Observe that for {k \geq \lambda(1+u)} that

\displaystyle  \frac{\lambda^{k+1}}{(k+1)!} \leq \frac{1}{1+u} \frac{\lambda^{k+1}}{(k+1)!} .

Thus the sum is dominated by the first term times a geometric series {\sum_{j=0}^\infty \frac{1}{(1+u)^j} = 1 + \frac{1}{u}}. We can thus bound the left-hand side by

\displaystyle  \ll e^{-\lambda} (1 + \frac{1}{u}) \sup_{k \geq \lambda(1+u)} \frac{\lambda^k}{k!}.

By the Stirling approximation, this is

\displaystyle  \ll e^{-\lambda} (1 + \frac{1}{u}) \sup_{k \geq \lambda(1+u)} \frac{1}{\sqrt{k}} \frac{(e\lambda)^k}{k^k}.

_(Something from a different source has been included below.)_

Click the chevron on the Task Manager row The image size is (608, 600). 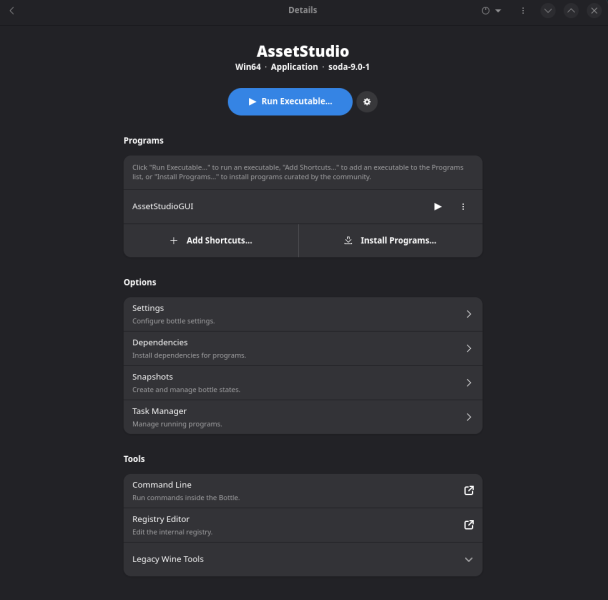click(x=469, y=417)
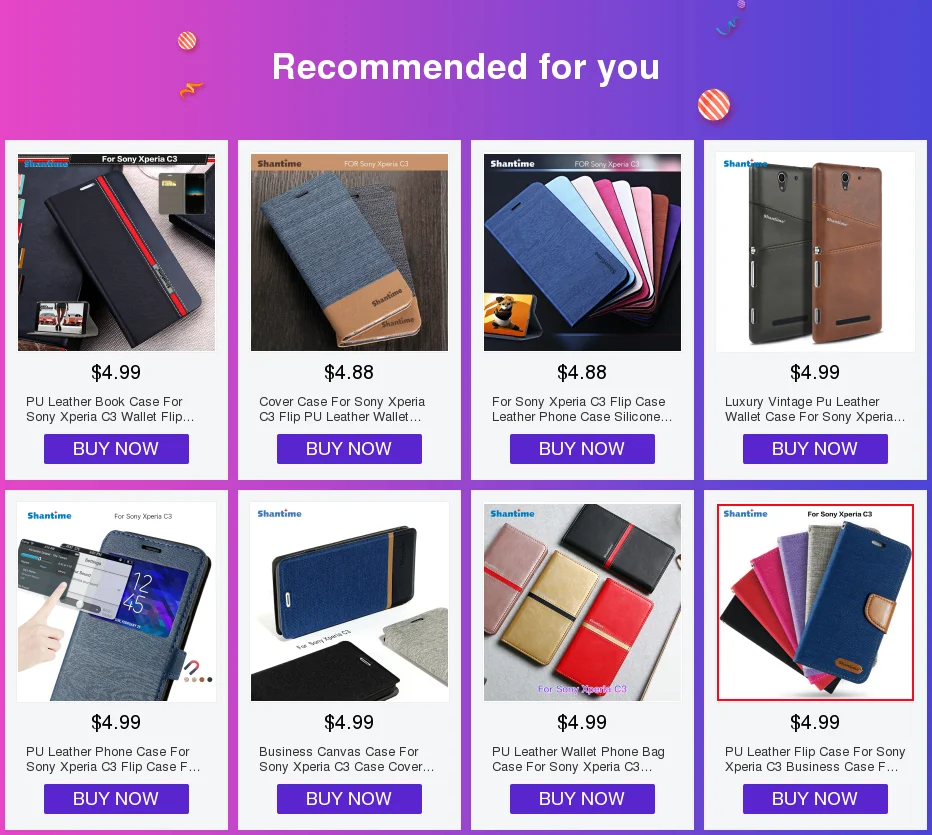Click BUY NOW under Cover Case For Sony Xperia
The width and height of the screenshot is (932, 835).
point(349,449)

The expression inside the supremum is decreasing in {k} for {k > \lambda}, thus we can bound it by

\displaystyle  \ll e^{-\lambda} (1 + \frac{1}{u}) \frac{1}{\sqrt{\lambda(1+u)}} \frac{(e\lambda)^{\lambda(1+u)}}{(\lambda(1+u))^{\lambda(1+u)}},

which simplifies to

\displaystyle  \ll \frac{\exp(-\lambda h(u))}{\sqrt{1 + \lambda \min(u, u^2)}}

after a routine calculation.

Now we turn to the second inequality. As before we may assume that {u \leq -1/\sqrt{\lambda}}. We first dispose of a degenerate case in which {\lambda(1+u) < 1}. Here the left-hand side is just

\displaystyle  {\bf P}( {\bf Poisson}(\lambda) = 0 ) = e^{-\lambda}

and the right-hand side is comparable to

\displaystyle  e^{-\lambda} \exp( - \lambda (1+u) \log (1+u) + \lambda(1+u) ) / \sqrt{\lambda(1+u)}.

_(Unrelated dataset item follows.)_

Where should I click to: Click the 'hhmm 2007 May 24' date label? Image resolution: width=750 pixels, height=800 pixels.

Since {-\lambda(1+u) \log(1+u)} is negative and {0 < \lambda(1+u) < 1}, we see that the right-hand side is {\gg e^{-\lambda}}, and the estimate holds in this case.

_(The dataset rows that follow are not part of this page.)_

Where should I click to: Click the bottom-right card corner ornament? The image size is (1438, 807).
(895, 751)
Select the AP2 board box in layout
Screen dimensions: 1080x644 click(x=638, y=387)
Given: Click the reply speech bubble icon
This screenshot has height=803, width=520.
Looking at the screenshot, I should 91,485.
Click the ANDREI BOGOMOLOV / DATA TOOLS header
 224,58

It remains to consider the regime where {u \leq -1/\sqrt{\lambda}} and {\lambda(1+u) \geq 1}. The left-hand side expands as

\displaystyle  e^{-\lambda} \sum_{k \leq \lambda(1+u)} \frac{\lambda^k}{k!}.

The sum is dominated by the first term times a geometric series {\sum_{j=-\infty}^0 \frac{1}{(1+u)^j} = \frac{1}{|u|}}. The maximal {k} is comparable to {\lambda(1+u)}, so we can bound the left-hand side by

\displaystyle  \ll e^{-\lambda} \frac{1}{|u|} \sup_{\lambda(1+u) \ll k \leq \lambda(1+u)} \frac{\lambda^k}{k!}.

Using the Stirling approximation as before we can bound this by

\displaystyle  \ll e^{-\lambda} \frac{1}{|u|} \frac{1}{\sqrt{\lambda(1+u)}} \frac{(e\lambda)^{\lambda(1+u)}}{(\lambda(1+u))^{\lambda(1+u)}},

which simplifies to

\displaystyle  \ll \frac{\exp(-\lambda h(u))}{\sqrt{1 + \lambda u^2 (1+u)}}

after a routine calculation. \Box

The same analysis can be reversed to show that the bounds given above are basically sharp up to constants, at least when {\lambda} (and {\lambda(1+u)}) are large.